MineralsA step taken by Indian government for sourcing strategic minerals

  • For sourcing of strategic minerals, the Indian government established Khanij Bidesh  India Limited (KABIL) in 2019 with the mandate to secure mineral supply for the domestic market.

What is Khanij Bidesh India Limited (KABIL)?

  • Joint venture: A joint venture company namely Khanij Bidesh India Ltd. (KABIL)  set up with the participation of three Central Public Sector Enterprises namely, National Aluminium Company Ltd.(NALCO), Hindustan Copper Ltd.(HCL) and Mineral Exploration Company Ltd. (MECL).
  • Objective: The objective of constituting KABIL is to ensure a consistent supply of critical and strategic minerals to Indian domestic market. While KABIL would ensure mineral security of the Nation, it would also help in realizing the overall objective of import substitution.

Suggestions based on Council on energy environment and water (CEEW) to achieve the objective of KABIL

  • Mapping out the domestic requirement: Figure out the mineral requirements of the domestic industry. This could best be accomplished by a task force which includes the ministries of power, new and renewable energy, heavy industry, and science and technology.
  • Clear road map for indigenous manufacturing: Five­ year road maps with clear targets for deployment and indigenous manufacturing across clean energy applications would provide visibility to domestic investors. Assess the technology mix that would support this deployment. On this basis, determine the quantities of minerals necessary to support indigenous manufacturing.
  • Better coordination between different stakeholders: Coordinate with the domestic industry to determine where strategic interventions by the government would be necessary for the purpose.KABIL could collaborate with industry to bolster its market intelligence capabilities for tracking global supply­ side developments.
  • Preemptive agreements through KABIL for reliable supply: If conducive investment opportunities don’t exist KABIL should pre­emptively sign off take agreements with global  mineral suppliers to secure future production.
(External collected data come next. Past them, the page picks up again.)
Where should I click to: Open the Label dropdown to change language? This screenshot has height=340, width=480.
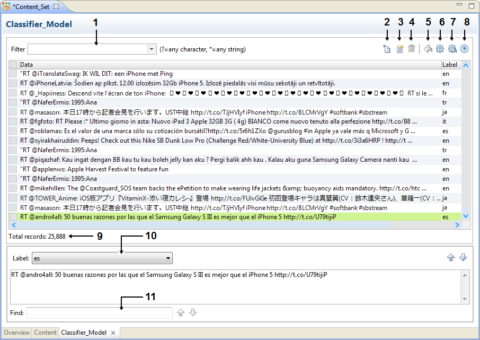tap(168, 258)
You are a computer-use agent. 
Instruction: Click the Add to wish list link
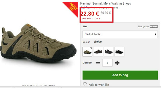(99, 85)
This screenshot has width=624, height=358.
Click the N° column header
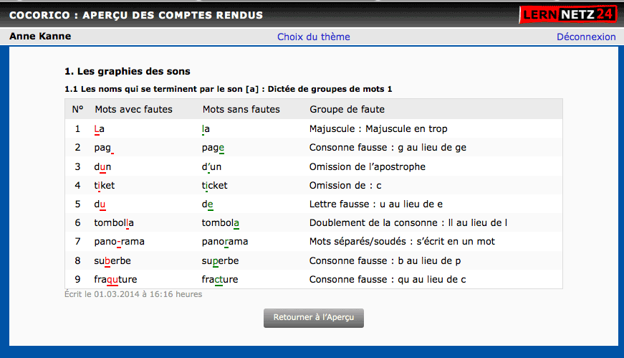point(77,109)
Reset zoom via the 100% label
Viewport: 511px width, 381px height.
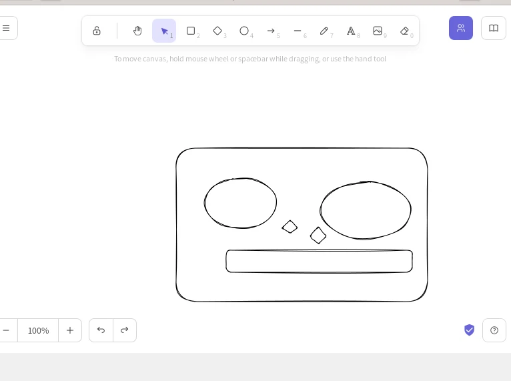click(x=38, y=330)
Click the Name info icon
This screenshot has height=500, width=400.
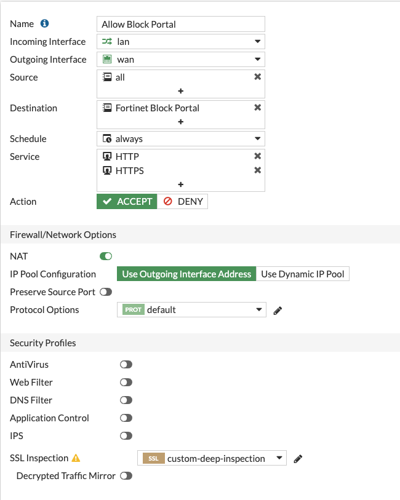[x=44, y=24]
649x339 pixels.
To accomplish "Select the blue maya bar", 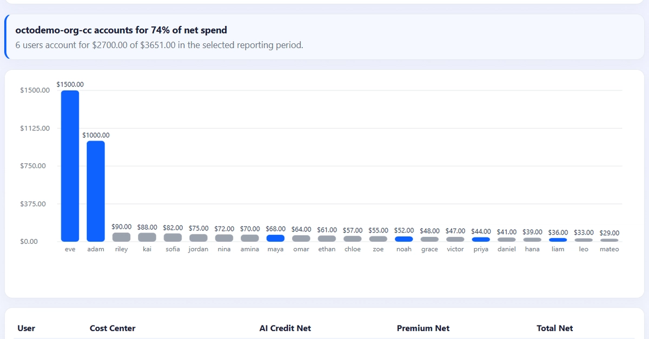I will coord(275,238).
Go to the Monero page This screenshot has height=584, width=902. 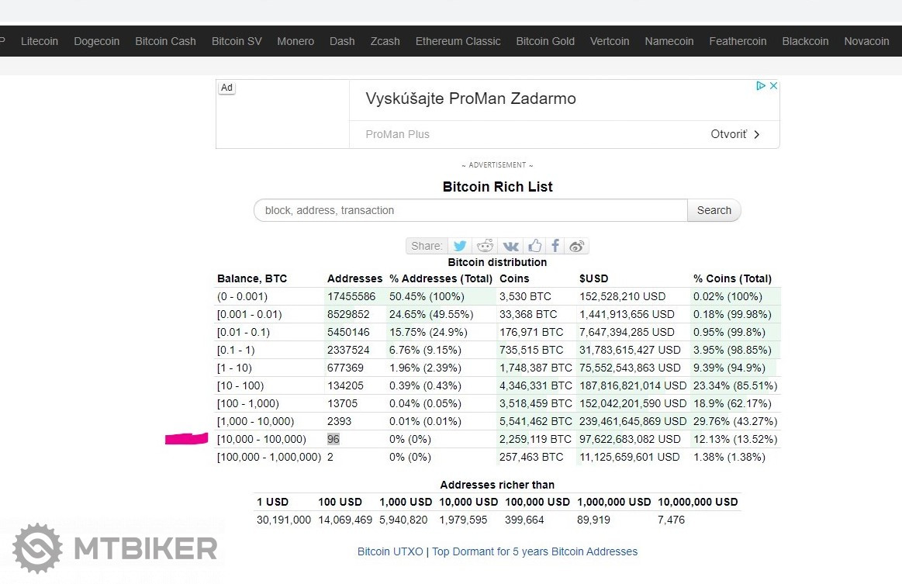pyautogui.click(x=295, y=41)
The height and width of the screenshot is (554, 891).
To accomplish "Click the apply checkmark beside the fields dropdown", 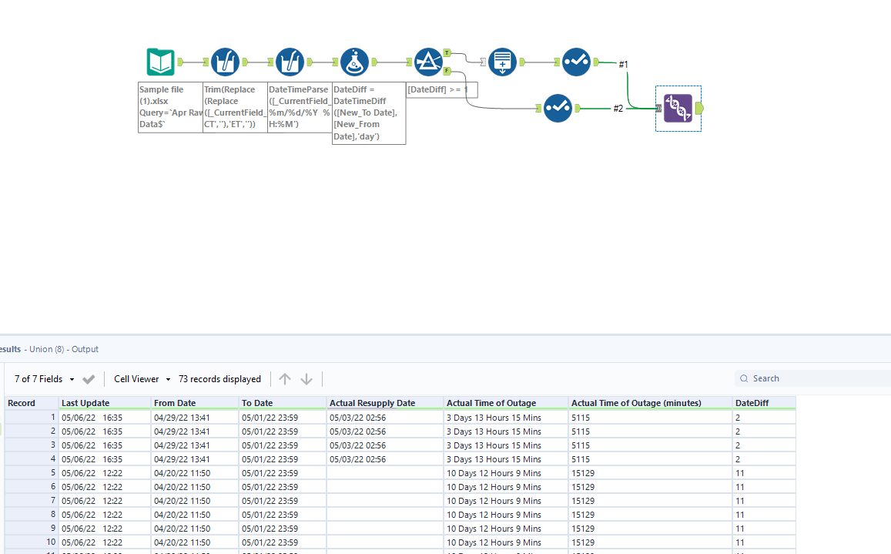I will (88, 378).
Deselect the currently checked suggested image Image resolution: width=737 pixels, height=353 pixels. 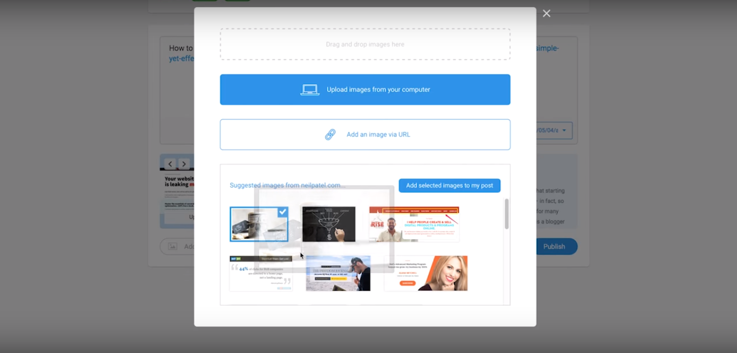[259, 223]
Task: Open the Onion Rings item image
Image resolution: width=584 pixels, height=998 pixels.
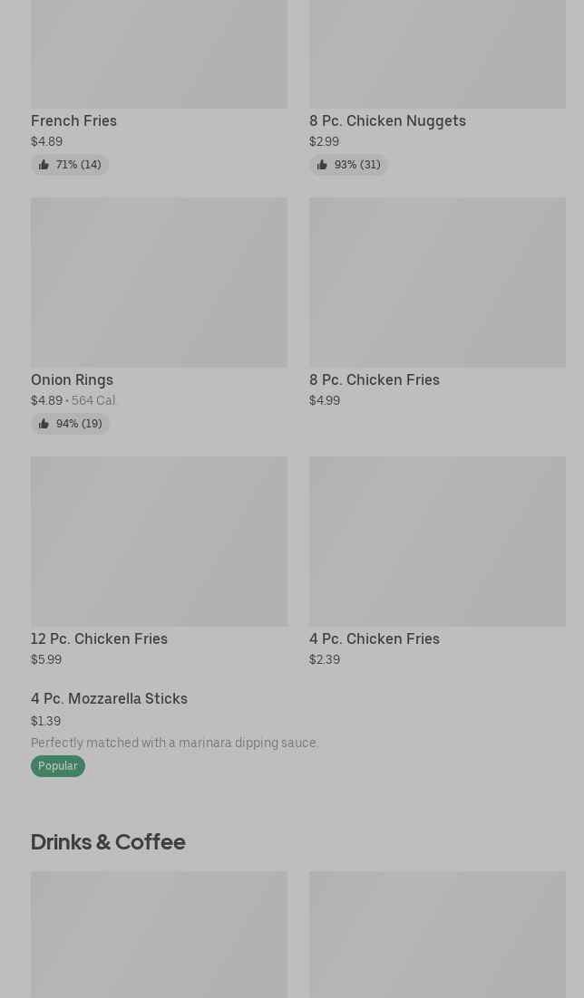Action: 159,283
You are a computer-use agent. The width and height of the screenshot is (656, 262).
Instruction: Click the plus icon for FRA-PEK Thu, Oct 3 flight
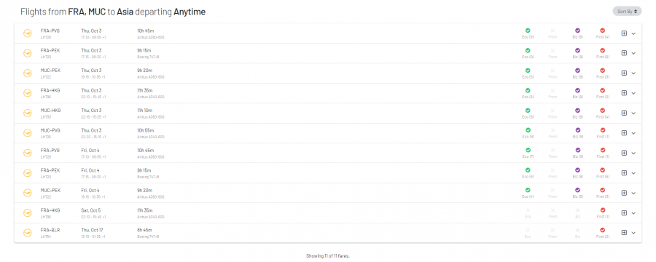(624, 53)
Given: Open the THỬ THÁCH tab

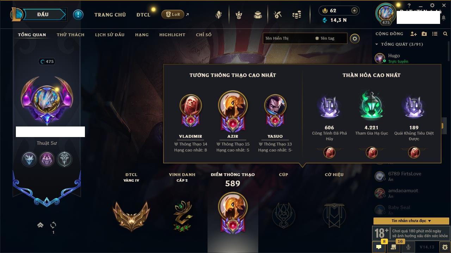Looking at the screenshot, I should coord(70,35).
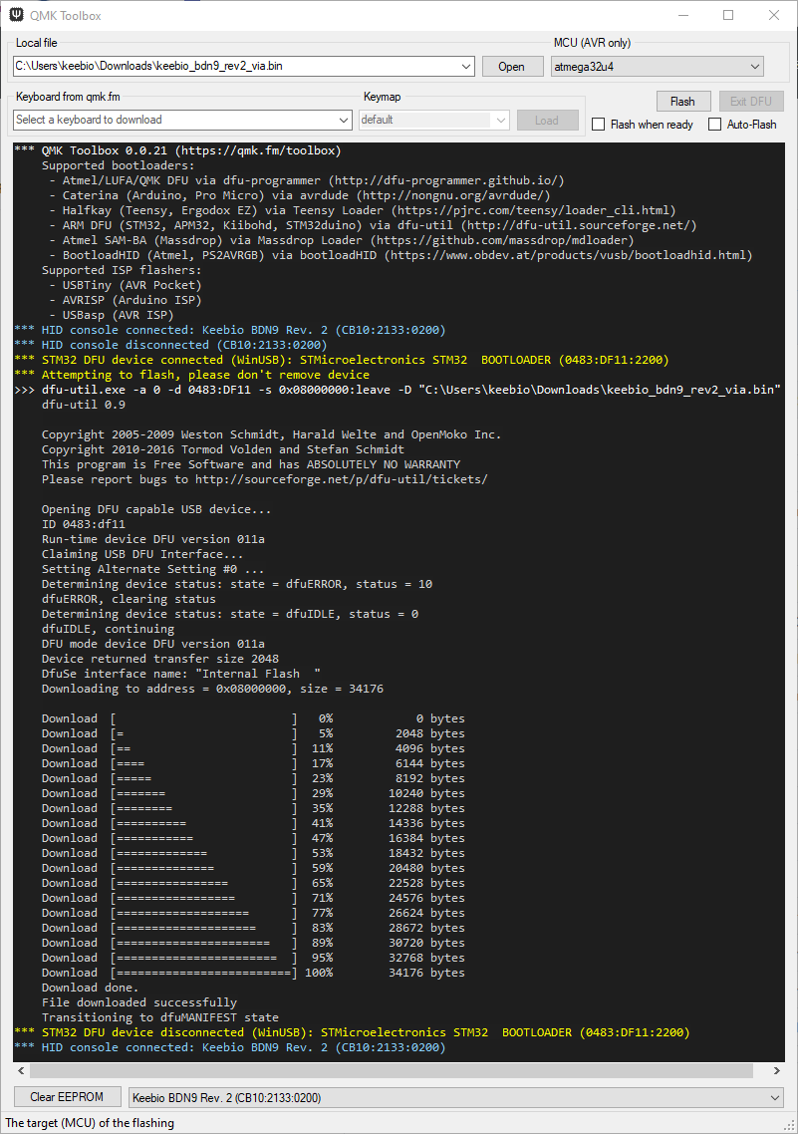Click the QMK Toolbox logo icon
This screenshot has height=1134, width=798.
point(14,15)
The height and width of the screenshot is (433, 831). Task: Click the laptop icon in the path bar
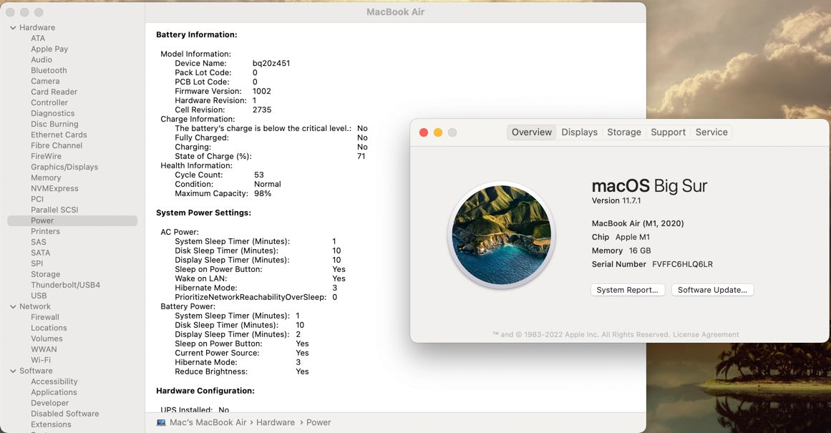coord(161,422)
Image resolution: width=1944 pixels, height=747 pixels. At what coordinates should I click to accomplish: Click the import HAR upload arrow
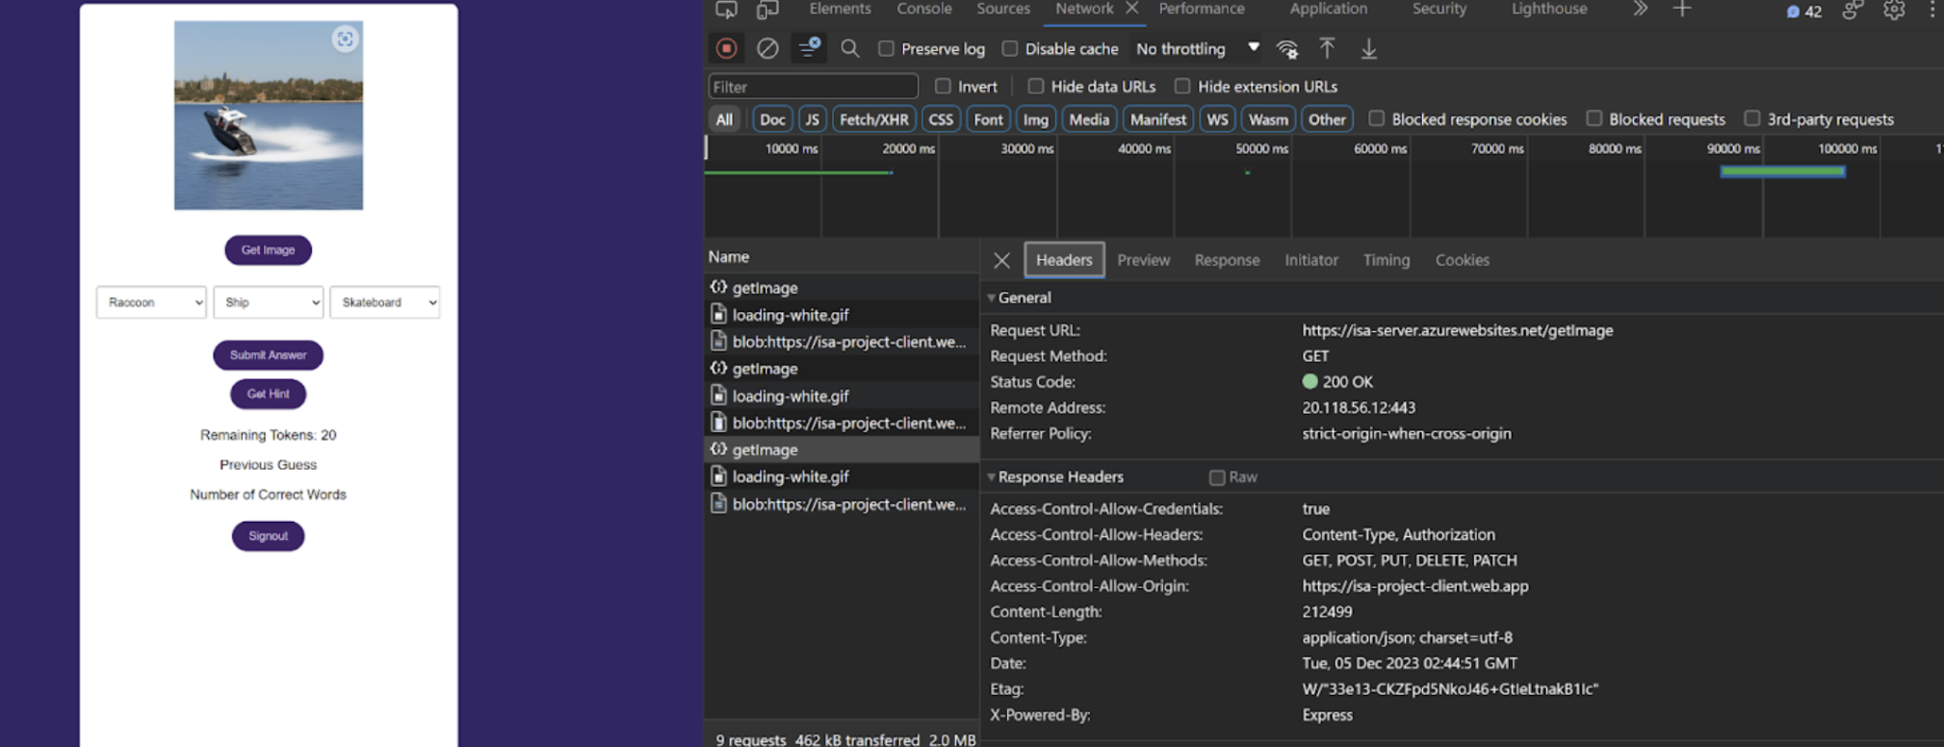(1327, 48)
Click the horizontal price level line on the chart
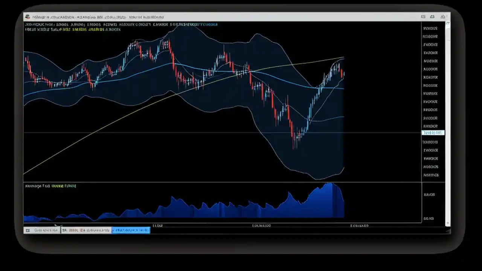This screenshot has height=271, width=482. (x=151, y=132)
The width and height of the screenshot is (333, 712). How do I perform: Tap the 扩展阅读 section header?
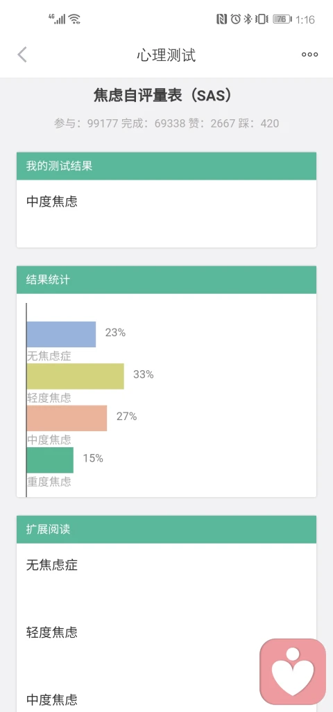click(x=167, y=530)
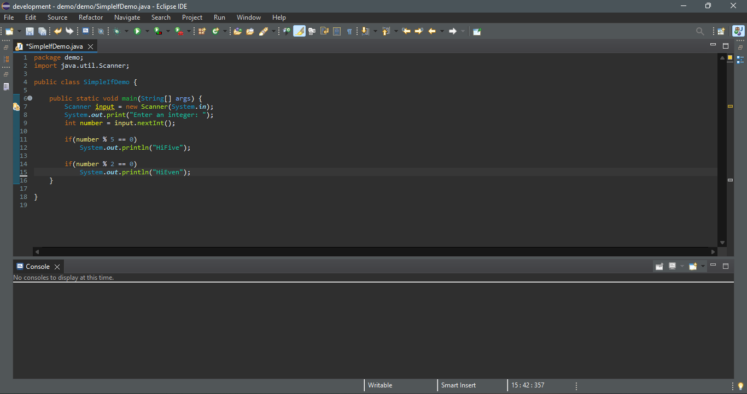Save the file with the floppy disk icon
Screen dimensions: 747x394
point(30,31)
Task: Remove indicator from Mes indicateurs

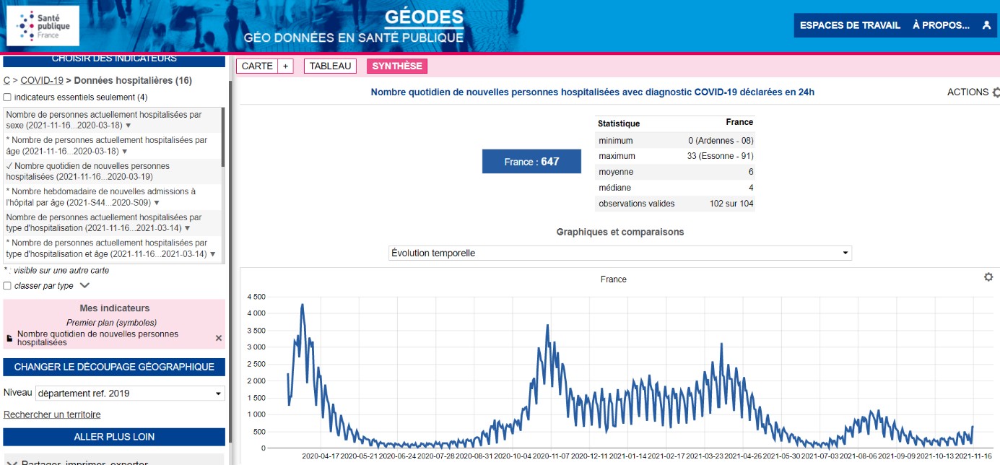Action: (x=219, y=338)
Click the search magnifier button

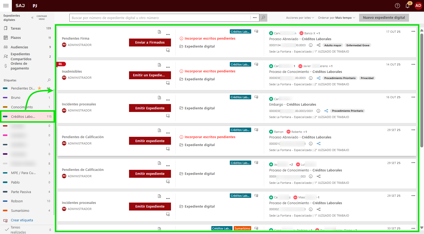pos(263,18)
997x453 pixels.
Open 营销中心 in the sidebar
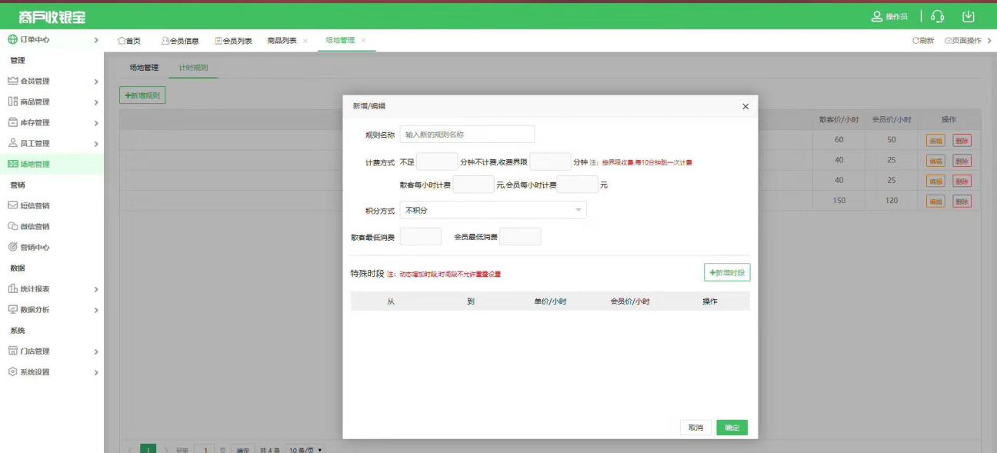(35, 247)
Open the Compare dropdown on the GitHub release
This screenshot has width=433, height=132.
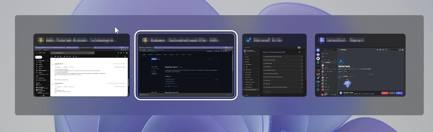(154, 74)
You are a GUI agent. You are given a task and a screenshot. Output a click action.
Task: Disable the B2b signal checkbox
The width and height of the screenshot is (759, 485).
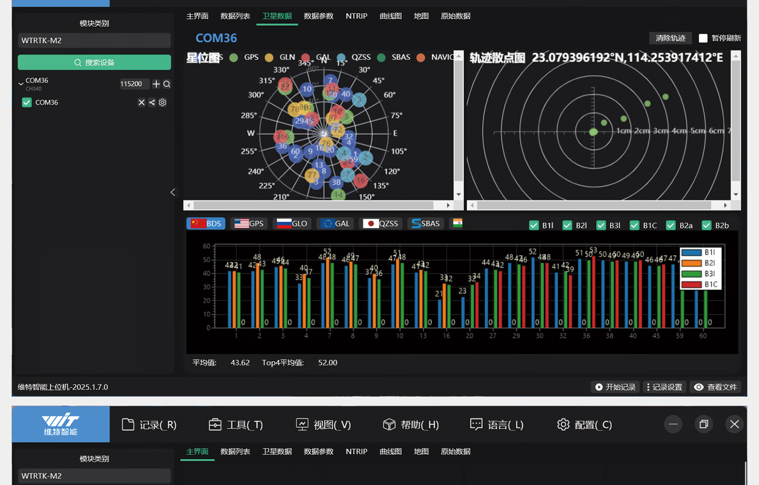coord(706,225)
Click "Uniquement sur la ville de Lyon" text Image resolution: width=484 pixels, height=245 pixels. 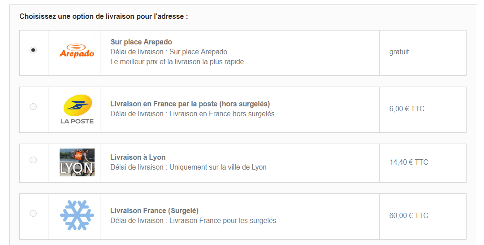click(218, 167)
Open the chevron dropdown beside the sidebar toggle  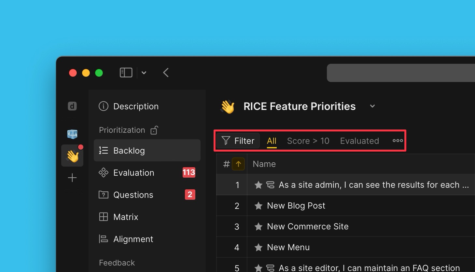coord(144,73)
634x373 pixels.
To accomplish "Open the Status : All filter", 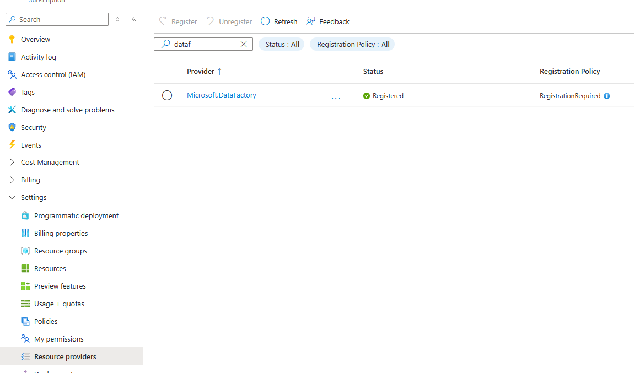I will pos(281,44).
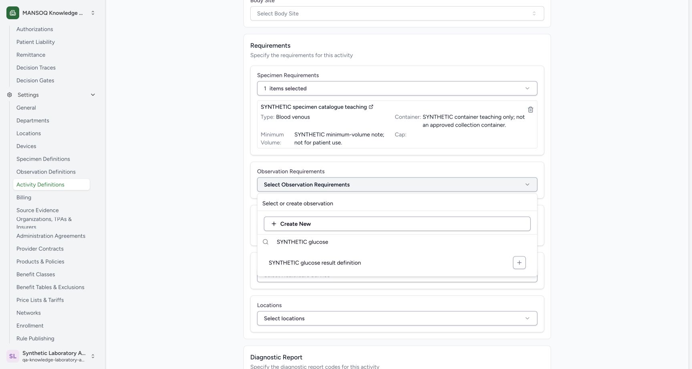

It could aggregate reliable supply of minerals for domestic requirements  and sign back ­to­ back sales agreements with the domestic industry .Such large scale centralised  national procurement could be done at preferential terms.
  • Joint Investment In mining assets to mitigate investment risks: The government should jointly invest in mining assets with geostrategic partners. KABIL should make equity investments in mining jurisdictions that private sector investors may deem too risky. It should leverage government­ to­ government partnerships to mitigate investment risks. This could be done through joint investments with sovereign entities from geostrategic partners or private sector entities with expertise in specific geographies.
  • Finding the alternatives: Technologies such as sodium ­ion batteries could reduce requirements for sourcing minerals from beyond India’s borders.  It could also propose co­ development of such technologies with geostrategic partners.
  • Developing policies on sustainable urban mining and recycling: Develop policies on urban mining aimed at recycling mineral inputs from deployments that have completed their useful life. These could help further reduce dependence on international sourcing.


  • Besides Ukraine, other potential geopolitical flash points also exist against a backdrop of dwindling multilateral cooperation. India must act immediately and decisively to mitigate  these risks  to its energy security.

Mains Question

Q.What are critical minerals? Why the critical minerals are so important? What steps India can take to achieve the objective of Atmanirbhar Bharat in domestic mineral supply and thereby mitigating energy security risks?